Down to the final line, return the records unchanged.

═══ Supplied data ═══

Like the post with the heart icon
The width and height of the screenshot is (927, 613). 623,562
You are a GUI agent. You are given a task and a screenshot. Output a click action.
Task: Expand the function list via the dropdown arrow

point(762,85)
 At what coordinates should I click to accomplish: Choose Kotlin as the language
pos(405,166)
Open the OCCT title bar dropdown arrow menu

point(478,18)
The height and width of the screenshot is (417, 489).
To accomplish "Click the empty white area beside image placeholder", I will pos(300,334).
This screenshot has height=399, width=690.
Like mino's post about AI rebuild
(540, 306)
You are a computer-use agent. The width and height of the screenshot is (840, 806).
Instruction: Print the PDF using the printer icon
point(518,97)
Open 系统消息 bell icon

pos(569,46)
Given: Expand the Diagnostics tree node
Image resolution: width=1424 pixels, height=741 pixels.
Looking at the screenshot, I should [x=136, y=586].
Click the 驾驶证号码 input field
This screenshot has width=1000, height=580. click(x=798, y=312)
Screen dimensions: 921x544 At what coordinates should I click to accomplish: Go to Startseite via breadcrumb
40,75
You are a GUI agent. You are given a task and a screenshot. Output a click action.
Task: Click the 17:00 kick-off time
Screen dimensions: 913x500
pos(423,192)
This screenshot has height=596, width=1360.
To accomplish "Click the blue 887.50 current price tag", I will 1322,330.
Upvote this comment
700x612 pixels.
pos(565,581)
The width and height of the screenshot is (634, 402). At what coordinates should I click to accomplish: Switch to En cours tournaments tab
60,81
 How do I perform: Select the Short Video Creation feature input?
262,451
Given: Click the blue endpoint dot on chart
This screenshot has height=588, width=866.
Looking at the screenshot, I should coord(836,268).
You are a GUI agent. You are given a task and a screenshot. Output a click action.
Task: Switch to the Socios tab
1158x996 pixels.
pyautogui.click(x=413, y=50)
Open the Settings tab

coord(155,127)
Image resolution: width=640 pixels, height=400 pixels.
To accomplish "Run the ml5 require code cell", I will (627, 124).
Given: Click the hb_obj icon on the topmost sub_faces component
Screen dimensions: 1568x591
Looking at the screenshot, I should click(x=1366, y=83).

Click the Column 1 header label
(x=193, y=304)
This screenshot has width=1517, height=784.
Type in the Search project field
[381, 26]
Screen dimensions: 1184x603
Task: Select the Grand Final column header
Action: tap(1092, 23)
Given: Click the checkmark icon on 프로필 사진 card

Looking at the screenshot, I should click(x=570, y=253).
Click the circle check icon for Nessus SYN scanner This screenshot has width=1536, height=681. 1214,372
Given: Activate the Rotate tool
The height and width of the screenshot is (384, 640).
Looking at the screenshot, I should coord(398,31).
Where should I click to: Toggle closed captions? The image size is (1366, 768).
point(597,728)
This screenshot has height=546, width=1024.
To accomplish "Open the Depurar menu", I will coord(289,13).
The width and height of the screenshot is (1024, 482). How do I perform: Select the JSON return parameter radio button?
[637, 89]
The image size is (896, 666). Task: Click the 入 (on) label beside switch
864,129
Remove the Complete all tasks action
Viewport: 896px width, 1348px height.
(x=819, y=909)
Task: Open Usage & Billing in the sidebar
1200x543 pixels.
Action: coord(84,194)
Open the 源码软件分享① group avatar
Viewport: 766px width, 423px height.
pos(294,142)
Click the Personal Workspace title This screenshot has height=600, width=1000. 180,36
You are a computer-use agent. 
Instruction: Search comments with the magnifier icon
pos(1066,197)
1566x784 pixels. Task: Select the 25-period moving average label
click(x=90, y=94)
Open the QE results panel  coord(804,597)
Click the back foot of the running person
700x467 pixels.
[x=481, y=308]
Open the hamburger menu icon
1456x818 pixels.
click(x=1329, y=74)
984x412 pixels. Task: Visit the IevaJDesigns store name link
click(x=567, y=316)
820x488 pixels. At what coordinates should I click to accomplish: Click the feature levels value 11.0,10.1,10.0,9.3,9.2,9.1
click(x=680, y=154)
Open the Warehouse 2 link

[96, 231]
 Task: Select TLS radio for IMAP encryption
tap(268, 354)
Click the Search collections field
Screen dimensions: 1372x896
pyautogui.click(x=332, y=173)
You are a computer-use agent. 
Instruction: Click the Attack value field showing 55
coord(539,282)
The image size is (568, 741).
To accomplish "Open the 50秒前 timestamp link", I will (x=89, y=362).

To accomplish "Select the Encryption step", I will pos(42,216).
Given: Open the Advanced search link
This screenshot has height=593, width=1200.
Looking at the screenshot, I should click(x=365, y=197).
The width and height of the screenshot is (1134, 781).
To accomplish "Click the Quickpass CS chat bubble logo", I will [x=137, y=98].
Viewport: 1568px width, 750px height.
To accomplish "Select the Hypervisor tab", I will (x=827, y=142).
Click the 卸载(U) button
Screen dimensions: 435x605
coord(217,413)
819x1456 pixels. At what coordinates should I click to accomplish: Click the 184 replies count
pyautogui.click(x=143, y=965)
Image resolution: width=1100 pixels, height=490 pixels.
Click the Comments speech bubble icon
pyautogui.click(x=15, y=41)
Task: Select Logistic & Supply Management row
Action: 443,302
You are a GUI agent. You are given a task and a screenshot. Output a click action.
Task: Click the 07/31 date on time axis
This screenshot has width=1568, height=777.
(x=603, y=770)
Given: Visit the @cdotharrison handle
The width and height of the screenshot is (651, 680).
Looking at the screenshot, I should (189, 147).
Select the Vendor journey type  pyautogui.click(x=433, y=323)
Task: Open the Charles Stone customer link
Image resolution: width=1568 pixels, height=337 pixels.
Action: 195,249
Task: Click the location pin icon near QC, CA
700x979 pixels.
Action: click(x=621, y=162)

═══

Output for this task -
Like the post with the heart icon
The width and height of the screenshot is (927, 613). 623,562
You are a GUI agent. You are given a task and a screenshot. Output a click action.
Task: Expand the function list via the dropdown arrow

point(762,85)
 At what coordinates should I click to accomplish: Choose Kotlin as the language
pos(405,166)
Open the OCCT title bar dropdown arrow menu

point(478,18)
The height and width of the screenshot is (417, 489).
To accomplish "Click the empty white area beside image placeholder", I will pos(300,334).
This screenshot has height=399, width=690.
Like mino's post about AI rebuild
(540, 306)
You are a computer-use agent. The width and height of the screenshot is (840, 806).
Instruction: Print the PDF using the printer icon
point(518,97)
Open 系统消息 bell icon

pos(569,46)
Given: Expand the Diagnostics tree node
Image resolution: width=1424 pixels, height=741 pixels.
Looking at the screenshot, I should [x=136, y=586].
Click the 驾驶证号码 input field
This screenshot has width=1000, height=580. click(x=798, y=312)
Screen dimensions: 921x544 At what coordinates should I click to accomplish: Go to Startseite via breadcrumb
40,75
You are a GUI agent. You are given a task and a screenshot. Output a click action.
Task: Click the 17:00 kick-off time
Screen dimensions: 913x500
pos(423,192)
This screenshot has height=596, width=1360.
To accomplish "Click the blue 887.50 current price tag", I will 1322,330.
Upvote this comment
700x612 pixels.
pos(565,581)
The width and height of the screenshot is (634, 402). At what coordinates should I click to accomplish: Switch to En cours tournaments tab
60,81
 How do I perform: Select the Short Video Creation feature input?
262,451
Given: Click the blue endpoint dot on chart
This screenshot has height=588, width=866.
Looking at the screenshot, I should coord(836,268).
You are a GUI agent. You are given a task and a screenshot. Output a click action.
Task: Switch to the Socios tab
1158x996 pixels.
pyautogui.click(x=413, y=50)
Open the Settings tab

coord(155,127)
Image resolution: width=640 pixels, height=400 pixels.
To accomplish "Run the ml5 require code cell", I will (627, 124).
Given: Click the hb_obj icon on the topmost sub_faces component
Screen dimensions: 1568x591
Looking at the screenshot, I should click(x=1366, y=83).

Click the Column 1 header label
(x=193, y=304)
This screenshot has width=1517, height=784.
Type in the Search project field
[381, 26]
Screen dimensions: 1184x603
Task: Select the Grand Final column header
Action: tap(1092, 23)
Given: Click the checkmark icon on 프로필 사진 card

Looking at the screenshot, I should click(x=570, y=253).
Click the circle check icon for Nessus SYN scanner This screenshot has width=1536, height=681. 1214,372
Given: Activate the Rotate tool
The height and width of the screenshot is (384, 640).
Looking at the screenshot, I should coord(398,31).
Where should I click to: Toggle closed captions? The image size is (1366, 768).
point(597,728)
This screenshot has height=546, width=1024.
To accomplish "Open the Depurar menu", I will coord(289,13).
The width and height of the screenshot is (1024, 482). How do I perform: Select the JSON return parameter radio button?
[637, 89]
The image size is (896, 666). Task: Click the 入 (on) label beside switch
864,129
Remove the Complete all tasks action
Viewport: 896px width, 1348px height.
(x=819, y=909)
Task: Open Usage & Billing in the sidebar
1200x543 pixels.
Action: coord(84,194)
Open the 源码软件分享① group avatar
Viewport: 766px width, 423px height.
pos(294,142)
Click the Personal Workspace title This screenshot has height=600, width=1000. 180,36
You are a computer-use agent. 
Instruction: Search comments with the magnifier icon
pos(1066,197)
1566x784 pixels. Task: Select the 25-period moving average label
click(x=90, y=94)
Open the QE results panel  coord(804,597)
Click the back foot of the running person
700x467 pixels.
[x=481, y=308]
Open the hamburger menu icon
1456x818 pixels.
click(x=1329, y=74)
984x412 pixels. Task: Visit the IevaJDesigns store name link
click(x=567, y=316)
820x488 pixels. At what coordinates should I click to accomplish: Click the feature levels value 11.0,10.1,10.0,9.3,9.2,9.1
click(x=680, y=154)
Open the Warehouse 2 link

[96, 231]
 Task: Select TLS radio for IMAP encryption
tap(268, 354)
Click the Search collections field
Screen dimensions: 1372x896
pyautogui.click(x=332, y=173)
You are a computer-use agent. 
Instruction: Click the Attack value field showing 55
coord(539,282)
The image size is (568, 741).
To accomplish "Open the 50秒前 timestamp link", I will (x=89, y=362).

To accomplish "Select the Encryption step", I will pos(42,216).
Given: Open the Advanced search link
This screenshot has height=593, width=1200.
Looking at the screenshot, I should click(x=365, y=197).
The width and height of the screenshot is (1134, 781).
To accomplish "Click the Quickpass CS chat bubble logo", I will [x=137, y=98].
Viewport: 1568px width, 750px height.
To accomplish "Select the Hypervisor tab", I will (x=827, y=142).
Click the 卸载(U) button
Screen dimensions: 435x605
coord(217,413)
819x1456 pixels. At what coordinates should I click to accomplish: Click the 184 replies count
pyautogui.click(x=143, y=965)
Image resolution: width=1100 pixels, height=490 pixels.
Click the Comments speech bubble icon
pyautogui.click(x=15, y=41)
Task: Select Logistic & Supply Management row
Action: 443,302
You are a GUI agent. You are given a task and a screenshot. Output a click action.
Task: Click the 07/31 date on time axis
This screenshot has width=1568, height=777.
(x=603, y=770)
Given: Visit the @cdotharrison handle
The width and height of the screenshot is (651, 680).
Looking at the screenshot, I should (189, 147).
Select the Vendor journey type  pyautogui.click(x=433, y=323)
Task: Open the Charles Stone customer link
Image resolution: width=1568 pixels, height=337 pixels.
Action: 195,249
Task: Click the location pin icon near QC, CA
700x979 pixels.
Action: click(x=621, y=162)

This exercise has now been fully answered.